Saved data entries

=== Begin Enclosure ===

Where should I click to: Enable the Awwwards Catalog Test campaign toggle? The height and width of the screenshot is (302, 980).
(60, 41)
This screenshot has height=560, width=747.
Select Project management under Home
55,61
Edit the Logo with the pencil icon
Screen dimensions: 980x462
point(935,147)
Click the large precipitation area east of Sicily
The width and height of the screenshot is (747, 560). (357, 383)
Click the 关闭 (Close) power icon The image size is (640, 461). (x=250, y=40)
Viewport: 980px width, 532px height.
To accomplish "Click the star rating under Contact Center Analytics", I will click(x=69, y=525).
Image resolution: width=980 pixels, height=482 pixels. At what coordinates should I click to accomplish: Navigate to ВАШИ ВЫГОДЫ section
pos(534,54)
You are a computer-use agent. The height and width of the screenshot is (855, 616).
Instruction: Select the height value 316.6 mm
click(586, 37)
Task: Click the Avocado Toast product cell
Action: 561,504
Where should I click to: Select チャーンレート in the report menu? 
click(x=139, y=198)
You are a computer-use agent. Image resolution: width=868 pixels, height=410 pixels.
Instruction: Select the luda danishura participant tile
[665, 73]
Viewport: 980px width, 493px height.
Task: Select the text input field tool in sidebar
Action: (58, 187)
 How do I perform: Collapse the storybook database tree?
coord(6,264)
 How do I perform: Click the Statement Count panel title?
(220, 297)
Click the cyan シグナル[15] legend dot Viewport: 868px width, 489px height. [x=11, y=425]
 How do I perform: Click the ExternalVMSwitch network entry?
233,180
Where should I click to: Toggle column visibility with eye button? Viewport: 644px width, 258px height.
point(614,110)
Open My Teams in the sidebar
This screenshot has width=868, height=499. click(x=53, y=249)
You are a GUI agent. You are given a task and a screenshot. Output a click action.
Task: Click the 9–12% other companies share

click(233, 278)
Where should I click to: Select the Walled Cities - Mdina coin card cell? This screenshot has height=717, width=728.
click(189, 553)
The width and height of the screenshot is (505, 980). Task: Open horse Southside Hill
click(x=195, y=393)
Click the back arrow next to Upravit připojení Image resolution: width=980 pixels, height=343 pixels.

=== End Enclosure ===

### Assignment:
Beginning with the line that holds "You are a GUI" and ending with the last line of the data, copy each line exactly and add nothing.

### Exercise output:
You are a GUI agent. You are given a task and a screenshot. Output a click action.
Task: Click the 9–12% other companies share

click(233, 278)
Where should I click to: Select the Walled Cities - Mdina coin card cell? This screenshot has height=717, width=728.
click(189, 553)
The width and height of the screenshot is (505, 980). Task: Open horse Southside Hill
click(x=195, y=393)
Click the back arrow next to Upravit připojení Image resolution: width=980 pixels, height=343 pixels.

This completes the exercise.